La legge di Bilancio è comunque sul tavolo della Commissione Ue, ed è consultabile on line. Per questo può essere utile ripercorrere i pilastri principali e le misure previste.

Innanzitutto si evidenzia che «continua la ripresa dell’economia italiana», per quanto lo stesso governo ammette che sia «lenta»: : +0,7% nel 2015, + 0,8% nel 2016, la previsione per l’anno prossimo (giudicata ottimistica dai principali istituti italiani ed esteri) è al +1%. Quanto agli effetti della Brexit, secondo il testo «gli effetti iniziali» saranno «limitati per l’area euro», ma vengono ritenuti «significativi i rischi di medio termine».

Quanto al deficit, il governo spiega che nel 2016 si attesta al 2,4%, mentre per il 2017 era stato previsto nel Def aggiornato a settembre un 2%: ma poi le Camere hanno autorizzato un margine di un ulteriore 0,4% per affrontare le spese «straordinarie»: l’emergenza migranti, le opere post terremoto e di prevenzione sismica. Il governo ha poi deciso di utilizzare «tre quarti» di questo margine, e infatti sul tavolo della Ue ha portato un 2,3%. Dato che, come abbiamo visto, Bruxelles contesta, preferendo che fosse portato al 2,2%. Da lì il braccio di ferro con Renzi, che il premier ha deciso di intraprendere anche per aumentare il suo consenso interno in vista del referendum del 4 dicembre.

Il pareggio strutturale del deficit viene rinviato al 2019, anno in cui la disoccupazione – sempre nelle previsioni del governo – dovrebbe attestarsi al 9,9% (rispetto all’11,5% con cui dovrebbe chiudersi il 2016).

Il debito è la nota dolente, perché per il momento la riduzione non riesce: anzi, al contrario la mole è in aumento. Nel 2015 il rapporto debito/Pil è sceso dal 132,7% al 132,2%, ma quest’anno dovrebbe risalire al 132,8%. «Tale variazione – spiega il ministero dell’Economia – è dovuta sia all’evoluzione più modesta attesa per il Pil nominale» che «alla riduzione significativa degli introiti previsti dalle privatizzazioni per l’anno in corso». L’esecutivo aveva preventivato incassi per lo 0,5% di Pil quest’anno, ma si è dovuto accontentare di uno 0,1%, essendo riuscito ad attuare solo la vendita del 46,6% di Enav. Si è soprasseduto sulla cessione degli immobili, causa «volatilità del mercato». Si confermano però gli obiettivi per i prossimi tre anni.

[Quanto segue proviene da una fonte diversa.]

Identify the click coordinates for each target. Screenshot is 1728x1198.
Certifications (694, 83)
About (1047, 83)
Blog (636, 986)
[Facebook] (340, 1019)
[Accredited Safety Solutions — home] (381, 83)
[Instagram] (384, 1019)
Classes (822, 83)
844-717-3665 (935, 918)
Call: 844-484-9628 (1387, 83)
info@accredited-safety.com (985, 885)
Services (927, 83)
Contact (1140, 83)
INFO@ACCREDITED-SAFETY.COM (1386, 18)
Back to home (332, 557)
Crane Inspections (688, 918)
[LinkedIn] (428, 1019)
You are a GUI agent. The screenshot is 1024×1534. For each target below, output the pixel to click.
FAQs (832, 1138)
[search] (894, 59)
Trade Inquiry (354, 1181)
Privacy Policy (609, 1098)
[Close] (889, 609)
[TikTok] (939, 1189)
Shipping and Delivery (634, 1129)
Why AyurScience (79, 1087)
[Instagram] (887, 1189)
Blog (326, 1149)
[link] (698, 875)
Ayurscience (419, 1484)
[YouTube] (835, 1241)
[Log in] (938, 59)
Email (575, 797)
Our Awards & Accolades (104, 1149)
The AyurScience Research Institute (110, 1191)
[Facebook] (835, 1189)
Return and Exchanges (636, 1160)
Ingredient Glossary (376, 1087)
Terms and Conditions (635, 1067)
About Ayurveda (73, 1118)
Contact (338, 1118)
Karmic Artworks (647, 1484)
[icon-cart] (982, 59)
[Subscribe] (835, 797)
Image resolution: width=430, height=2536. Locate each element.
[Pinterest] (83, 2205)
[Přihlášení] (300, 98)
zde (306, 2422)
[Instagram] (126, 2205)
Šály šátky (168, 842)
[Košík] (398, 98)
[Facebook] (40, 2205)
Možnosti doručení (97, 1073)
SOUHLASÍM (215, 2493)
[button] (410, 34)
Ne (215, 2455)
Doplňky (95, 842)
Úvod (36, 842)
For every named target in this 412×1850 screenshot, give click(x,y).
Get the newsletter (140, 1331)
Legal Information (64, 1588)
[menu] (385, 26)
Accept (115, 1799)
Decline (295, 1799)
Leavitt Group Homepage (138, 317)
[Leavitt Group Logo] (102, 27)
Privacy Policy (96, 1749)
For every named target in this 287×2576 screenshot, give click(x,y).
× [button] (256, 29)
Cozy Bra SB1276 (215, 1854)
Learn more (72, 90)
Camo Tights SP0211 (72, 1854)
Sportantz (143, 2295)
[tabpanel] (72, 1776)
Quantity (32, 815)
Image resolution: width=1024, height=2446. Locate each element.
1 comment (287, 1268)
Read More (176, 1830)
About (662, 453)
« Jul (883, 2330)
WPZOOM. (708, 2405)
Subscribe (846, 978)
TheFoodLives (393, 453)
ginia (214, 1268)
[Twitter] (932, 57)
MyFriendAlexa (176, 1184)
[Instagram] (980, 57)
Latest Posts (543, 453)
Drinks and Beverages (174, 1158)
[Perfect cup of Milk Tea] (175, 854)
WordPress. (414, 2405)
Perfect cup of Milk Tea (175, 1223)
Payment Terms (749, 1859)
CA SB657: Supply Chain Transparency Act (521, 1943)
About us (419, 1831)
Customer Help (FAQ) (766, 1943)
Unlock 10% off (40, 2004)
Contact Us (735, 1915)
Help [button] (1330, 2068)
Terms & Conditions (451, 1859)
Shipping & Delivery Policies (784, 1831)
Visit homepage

Rispetto alle misure previste, il governo spiega che la legge di Bilancio si concentra su «investimenti, coesione sociale e sviluppo». L’esecutivo «intende attuare politiche per lo sviluppo socio-economico e la crescita; aumentare gli investimenti pubblici; rinnovare (con un approccio più selettivo) gli incentivi per gli investimenti privati (“super-ammortamento”), per le imprese innovative (“Industria 4.0”) e per la ricerca e sviluppo; sostenere il finanziamento delle Pmi (attraverso garanzie statali e agevolazioni fiscali); prevedere misure a favore delle famiglie; aumentare le prestazioni previdenziali per i pensionati a basso reddito; stanziare risorse per il rinnovo dei contratti del pubblico impiego (un congelamento dei salari è in vigore dal 2010)».

Al netto della spesa straordinaria per i terremoti, la prevenzione e la migrazione di cui sopra, l’aumento complessivo della spesa è pari allo 0,6% del Pil nel 2017. Se a questo si aggiunge l’abrogazione dell’aumento dell’Iva, il deficit arriverebbe al 3,1% del Pil. Si centra però l’obiettivo del 2,3% finale grazie alla spending review, mentre aumenti di gettito secondo il governo verranno dal «miglioramento della compliance fiscale» (leggi rottamazione delle cartelle Equitalia, ndr), misure per le partite Iva, «l’estensione della voluntary disclosure e le aste per le frequenze».